Prostaglandins Soften the Cervix and Drive Contractions
Two types of prostaglandins handle separate but equally important jobs. One (PGE2) is primarily responsible for softening and thinning the cervix, breaking down the dense collagen that kept it sealed shut. The other (PGF2α) is a powerful stimulant of uterine contractions, producing consistent, sustained tightening of the muscle. PGE2 actually has a more complex effect on the uterus itself, causing an initial contraction followed by relaxation, which is why it’s more useful for cervical preparation than for driving labor forward.
The inflammatory response triggered by the baby’s lung signals increases production of both prostaglandins. PGF2α also circulates to the ovaries, where it contributes to reducing progesterone production, further tipping the balance toward labor.
Braxton Hicks vs.

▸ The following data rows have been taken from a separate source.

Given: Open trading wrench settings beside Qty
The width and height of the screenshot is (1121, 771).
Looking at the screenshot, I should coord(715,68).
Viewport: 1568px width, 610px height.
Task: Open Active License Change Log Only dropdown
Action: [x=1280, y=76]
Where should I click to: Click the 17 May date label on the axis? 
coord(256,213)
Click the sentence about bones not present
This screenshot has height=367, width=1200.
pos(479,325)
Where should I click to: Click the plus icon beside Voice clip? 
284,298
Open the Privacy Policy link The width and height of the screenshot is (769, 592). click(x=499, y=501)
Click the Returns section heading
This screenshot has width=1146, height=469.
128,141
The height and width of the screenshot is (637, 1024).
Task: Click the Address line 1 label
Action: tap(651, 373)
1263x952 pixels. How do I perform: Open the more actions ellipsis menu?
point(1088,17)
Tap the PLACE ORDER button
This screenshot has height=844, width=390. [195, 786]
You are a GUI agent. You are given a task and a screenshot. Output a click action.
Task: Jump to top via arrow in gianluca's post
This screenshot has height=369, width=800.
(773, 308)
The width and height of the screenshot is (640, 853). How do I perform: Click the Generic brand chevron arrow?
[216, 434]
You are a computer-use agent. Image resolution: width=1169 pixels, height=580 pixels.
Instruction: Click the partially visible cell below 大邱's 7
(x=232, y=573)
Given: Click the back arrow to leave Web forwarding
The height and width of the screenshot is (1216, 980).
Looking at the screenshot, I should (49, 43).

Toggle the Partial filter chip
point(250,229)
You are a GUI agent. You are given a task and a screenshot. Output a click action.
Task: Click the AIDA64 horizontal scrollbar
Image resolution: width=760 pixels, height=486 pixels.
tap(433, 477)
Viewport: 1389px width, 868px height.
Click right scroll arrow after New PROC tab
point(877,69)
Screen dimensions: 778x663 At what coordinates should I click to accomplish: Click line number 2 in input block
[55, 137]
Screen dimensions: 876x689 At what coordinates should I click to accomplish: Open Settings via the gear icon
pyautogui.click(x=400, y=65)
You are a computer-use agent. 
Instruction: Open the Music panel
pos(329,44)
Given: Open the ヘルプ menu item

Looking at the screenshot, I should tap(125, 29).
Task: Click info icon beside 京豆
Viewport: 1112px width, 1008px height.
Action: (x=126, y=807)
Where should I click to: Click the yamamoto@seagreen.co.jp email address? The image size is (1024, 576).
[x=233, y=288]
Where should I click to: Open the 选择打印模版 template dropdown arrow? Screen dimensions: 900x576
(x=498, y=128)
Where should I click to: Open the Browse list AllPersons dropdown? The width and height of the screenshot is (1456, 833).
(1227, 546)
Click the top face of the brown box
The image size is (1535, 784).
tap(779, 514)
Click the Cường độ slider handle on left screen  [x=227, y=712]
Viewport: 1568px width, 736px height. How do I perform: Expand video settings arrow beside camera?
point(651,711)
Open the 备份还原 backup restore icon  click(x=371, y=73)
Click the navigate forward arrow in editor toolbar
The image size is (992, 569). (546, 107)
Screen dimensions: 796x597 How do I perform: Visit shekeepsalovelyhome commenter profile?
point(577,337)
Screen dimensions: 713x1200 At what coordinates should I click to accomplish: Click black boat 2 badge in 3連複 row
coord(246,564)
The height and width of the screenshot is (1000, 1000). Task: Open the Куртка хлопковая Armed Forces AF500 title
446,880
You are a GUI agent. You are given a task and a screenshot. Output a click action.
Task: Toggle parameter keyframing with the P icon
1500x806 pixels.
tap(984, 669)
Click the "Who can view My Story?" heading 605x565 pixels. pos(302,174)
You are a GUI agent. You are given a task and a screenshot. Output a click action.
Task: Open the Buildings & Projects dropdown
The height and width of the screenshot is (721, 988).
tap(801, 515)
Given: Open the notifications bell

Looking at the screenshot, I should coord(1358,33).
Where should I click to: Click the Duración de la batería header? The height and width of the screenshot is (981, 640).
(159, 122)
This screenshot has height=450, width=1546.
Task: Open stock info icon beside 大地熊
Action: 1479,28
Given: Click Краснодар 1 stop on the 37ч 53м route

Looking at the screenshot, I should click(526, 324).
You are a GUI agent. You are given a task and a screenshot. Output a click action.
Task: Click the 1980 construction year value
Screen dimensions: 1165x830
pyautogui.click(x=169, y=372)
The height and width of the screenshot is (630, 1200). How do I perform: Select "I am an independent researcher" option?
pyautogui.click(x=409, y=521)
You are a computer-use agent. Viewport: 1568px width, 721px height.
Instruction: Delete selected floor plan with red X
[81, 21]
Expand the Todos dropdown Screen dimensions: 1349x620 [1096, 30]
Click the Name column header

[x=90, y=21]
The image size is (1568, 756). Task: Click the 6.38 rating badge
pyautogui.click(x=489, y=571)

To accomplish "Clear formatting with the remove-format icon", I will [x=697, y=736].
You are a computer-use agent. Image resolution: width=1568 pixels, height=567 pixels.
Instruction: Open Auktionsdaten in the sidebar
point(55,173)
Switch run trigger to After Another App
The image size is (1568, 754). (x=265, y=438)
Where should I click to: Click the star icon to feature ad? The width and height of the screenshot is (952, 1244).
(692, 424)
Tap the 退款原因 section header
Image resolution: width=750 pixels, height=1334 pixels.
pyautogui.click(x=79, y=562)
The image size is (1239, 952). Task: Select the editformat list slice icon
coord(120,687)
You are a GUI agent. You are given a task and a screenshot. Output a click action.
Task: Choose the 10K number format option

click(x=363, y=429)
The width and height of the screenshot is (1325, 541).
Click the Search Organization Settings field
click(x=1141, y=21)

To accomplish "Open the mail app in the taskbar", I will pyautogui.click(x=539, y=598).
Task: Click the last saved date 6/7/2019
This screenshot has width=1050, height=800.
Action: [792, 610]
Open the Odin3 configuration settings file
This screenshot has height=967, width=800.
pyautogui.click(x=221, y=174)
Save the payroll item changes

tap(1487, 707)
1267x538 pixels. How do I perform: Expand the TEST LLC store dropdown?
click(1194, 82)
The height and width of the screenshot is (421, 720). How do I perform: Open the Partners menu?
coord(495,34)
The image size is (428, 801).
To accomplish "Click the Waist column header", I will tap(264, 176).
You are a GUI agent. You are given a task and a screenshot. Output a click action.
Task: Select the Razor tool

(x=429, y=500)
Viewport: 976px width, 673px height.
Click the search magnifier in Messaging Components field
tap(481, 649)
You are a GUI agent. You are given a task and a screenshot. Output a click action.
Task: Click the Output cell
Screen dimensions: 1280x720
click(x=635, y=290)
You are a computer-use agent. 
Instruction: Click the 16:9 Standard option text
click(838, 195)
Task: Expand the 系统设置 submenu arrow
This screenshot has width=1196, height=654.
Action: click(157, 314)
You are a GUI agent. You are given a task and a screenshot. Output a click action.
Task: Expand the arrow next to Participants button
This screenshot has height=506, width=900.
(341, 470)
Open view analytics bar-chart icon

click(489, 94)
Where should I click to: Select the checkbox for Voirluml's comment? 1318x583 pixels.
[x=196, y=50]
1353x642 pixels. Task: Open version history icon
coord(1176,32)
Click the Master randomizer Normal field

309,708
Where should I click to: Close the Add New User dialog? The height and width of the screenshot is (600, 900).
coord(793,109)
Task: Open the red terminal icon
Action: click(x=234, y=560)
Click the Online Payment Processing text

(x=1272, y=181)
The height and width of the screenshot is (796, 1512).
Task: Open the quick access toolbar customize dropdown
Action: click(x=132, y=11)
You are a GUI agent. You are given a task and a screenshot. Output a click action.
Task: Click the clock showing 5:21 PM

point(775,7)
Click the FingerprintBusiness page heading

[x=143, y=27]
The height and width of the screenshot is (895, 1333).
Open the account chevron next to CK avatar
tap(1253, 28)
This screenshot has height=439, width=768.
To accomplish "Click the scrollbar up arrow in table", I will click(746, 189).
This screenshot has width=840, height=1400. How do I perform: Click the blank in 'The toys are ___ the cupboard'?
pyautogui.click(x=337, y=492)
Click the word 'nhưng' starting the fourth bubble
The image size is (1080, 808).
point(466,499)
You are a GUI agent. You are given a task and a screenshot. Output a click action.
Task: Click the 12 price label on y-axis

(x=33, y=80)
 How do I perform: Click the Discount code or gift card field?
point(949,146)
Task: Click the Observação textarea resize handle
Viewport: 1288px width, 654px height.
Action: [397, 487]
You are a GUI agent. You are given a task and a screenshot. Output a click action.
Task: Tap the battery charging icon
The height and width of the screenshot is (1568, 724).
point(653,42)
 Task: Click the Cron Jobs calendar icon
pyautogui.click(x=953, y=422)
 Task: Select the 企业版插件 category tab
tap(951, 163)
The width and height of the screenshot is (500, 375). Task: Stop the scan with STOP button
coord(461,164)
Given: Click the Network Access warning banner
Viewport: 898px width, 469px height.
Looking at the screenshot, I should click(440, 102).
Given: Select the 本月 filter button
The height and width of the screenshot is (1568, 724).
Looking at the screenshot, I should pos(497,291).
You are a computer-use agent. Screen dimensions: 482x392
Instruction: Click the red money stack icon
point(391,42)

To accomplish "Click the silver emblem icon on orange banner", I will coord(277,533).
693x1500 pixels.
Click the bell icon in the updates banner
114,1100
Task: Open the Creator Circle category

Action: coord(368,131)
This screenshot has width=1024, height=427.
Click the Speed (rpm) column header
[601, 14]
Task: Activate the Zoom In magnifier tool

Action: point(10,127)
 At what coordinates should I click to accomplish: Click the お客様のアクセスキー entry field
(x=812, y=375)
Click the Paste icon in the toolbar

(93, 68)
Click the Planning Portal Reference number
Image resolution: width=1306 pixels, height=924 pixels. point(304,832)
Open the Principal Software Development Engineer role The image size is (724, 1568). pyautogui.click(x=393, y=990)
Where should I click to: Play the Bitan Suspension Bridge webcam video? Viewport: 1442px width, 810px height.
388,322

True Labor Contractions
All of these signals build gradually, which is why many women experience weeks of “practice” contractions before the real thing. Braxton Hicks contractions are irregular, usually felt only in the front of the abdomen or in one specific area, and they tend to stay the same intensity or fade away. True labor contractions follow a recognizable pattern: they start in the mid-back and wrap around to the front, they get progressively stronger, and they come at increasingly regular intervals. Braxton Hicks contractions do not dilate the cervix, no matter how uncomfortable they feel.
Other pre-labor signs include the loss of the mucus plug, which may appear as brownish or blood-tinged discharge. This “bloody show” means the cervix has started to change, but active labor can still be days away.
When All the Signals Converge
Labor isn’t defined by any single event. Clinically, it begins when regular, painful contractions produce progressive dilation or thinning of the cervix. The American College of Obstetricians and Gynecologists considers 6 centimeters of cervical dilation the start of active labor, the phase where things typically progress steadily toward delivery.
For practical purposes, the commonly used guideline is the 5-1-1 rule: head to the hospital when contractions come every 5 minutes, last at least 1 minute each, and have followed this pattern consistently for 1 hour. Early labor contractions may last only 30 to 45 seconds and come anywhere from 5 to 30 minutes apart, so there’s often a long ramp-up before that threshold is met.
What makes the whole system remarkable is its redundancy. The baby’s lungs, the placental clock, progesterone withdrawal, oxytocin receptor buildup, physical stretch, and prostaglandin production all feed into each other. No single pathway has to work perfectly because they reinforce one another. This is why labor, once it truly begins, tends to build its own momentum, and why the body rarely “misses” the signal entirely.